El último pasillo se cerraba de golpe. El lugar donde el cable de metal se fundía con la piedra ahora era sólo piedra.
Sol sostuvo la linterna con los dientes y golpeó la roca, pegó contra piedras descomunales con la esperanza de abrir un panel secreto, revelar túneles.
Nada.
Sol abrazó a Rachel y desanduvo el camino. Se equivocó varias veces, sintiendo que el corazón se le desbocaba ante la idea de extraviarse. Llegó a un pasillo conocido, luego al corredor principal, salió.
Bajó la escalera y se alejó de la Esfinge. En la entrada del valle se detuvo, se sentó en una roca baja y recobró el aliento. Aún tenía la mejilla de Rachel apoyada en el cuello. La niña no emitía sonidos ni se movía. Le acariciaba la barba con los dedos arqueados.
El viento soplaba desde los yermos. Las nubes se abrieron y se cerraron, ocultando las estrellas. La única luz era el mórbido fulgor de las Tumbas de Tiempo. Sol temía que los salvajes latidos de su corazón asustaran a la niña, pero Rachel seguía acurrucada serenamente, confortándolo con su tibieza.
—Maldición —susurró Sol. Sentía afecto por Brawne Lamia. Sentía afecto por todos los peregrinos, y ahora habían desaparecido. Sus décadas de vida universitaria lo habían condicionado para buscar esquemas en los acontecimientos, un diseño moral en la piedra acrecentada de la experiencia, pero los acontecimientos de Hyperion no habían seguido esquema alguno. Sólo confusión y muerte.

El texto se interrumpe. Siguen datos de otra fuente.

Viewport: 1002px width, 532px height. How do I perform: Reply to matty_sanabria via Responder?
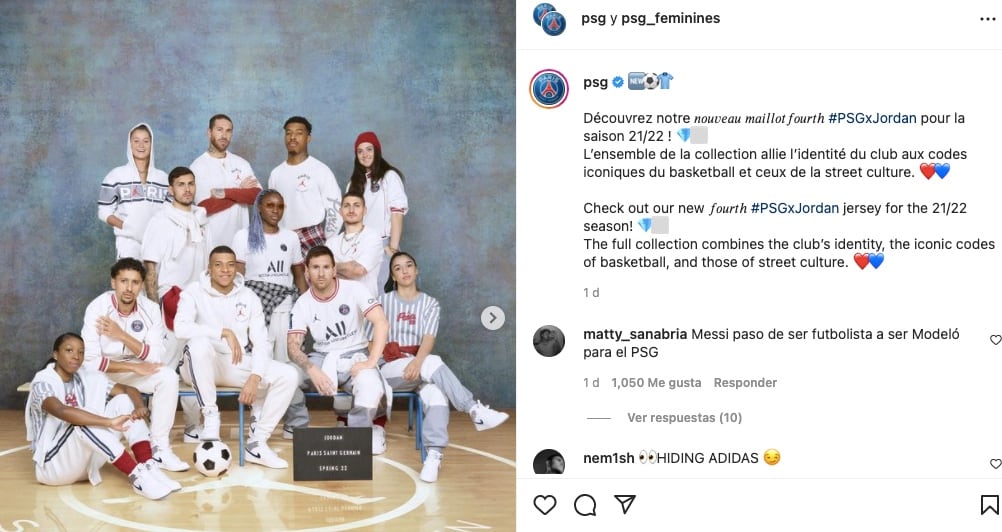click(x=745, y=383)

Sol acunó a la niña y miró hacia los yermos, pensando en marcharse de aquel sitio, en caminar hacia la ciudad muerta o la Fortaleza de Cronos, avanzar hacia el noroeste, al Litoral, o hacia el sudeste, donde la Cordillera de la Brida se cruzaba con el mar. Se llevó la mano trémula a la cara y se frotó la mejilla: no habría salvación en esos páramos. Martin Silenus no se había salvado por dejar el valle. Se habían registrado apariciones del Alcaudón muy al sur de la Cordillera de la Brida —hasta Endimión y las demás ciudades australes— y además el hambre y la sed serían implacables aunque el monstruo los perdonara. Sol podría sobrevivir alimentándose de plantas, roedores y nieve derretida, pero la provisión de leche era limitada para Rachel, incluso con las vituallas que Brawne había traído de la Fortaleza. De golpe comprendió que la leche carecía de importancia.
Estaré solo dentro de menos de un día. Sol ahogó un gemido. Su determinación de salvar a la hija lo había sostenido durante dos décadas y media y diez veces esa cantidad de años-luz. Su resolución de devolver a Rachel la vida y la salud era una fuerza palpable; una tenaz energía que él y Sarai habían compartido y que él había alentado tal como un sacerdote conserva la llama sagrada del templo. No, por Dios, las cosas seguían un esquema. Había un sustrato moral bajo esa plataforma de hechos aparentemente aleatorios, y Sol Weintraub apostaría su vida y la de su hija a esa creencia.
Se levantó, regresó a la Esfinge, subió la escalera, halló una capa térmica y mantas, y preparó un nido para ambos en el escalón superior mientras los vientos de Hyperion aullaban y las Tumbas de Tiempo relucían con más intensidad.
Rachel se le acostó sobre el pecho y el estómago, apoyándole la mejilla en el hombro, abriendo y cerrando las manitas mientras se dormía. Su respiración se suavizó mientras caía en un sueño profundo y gorjeaba. Al cabo de un rato, Sol la siguió al mundo de los sueños.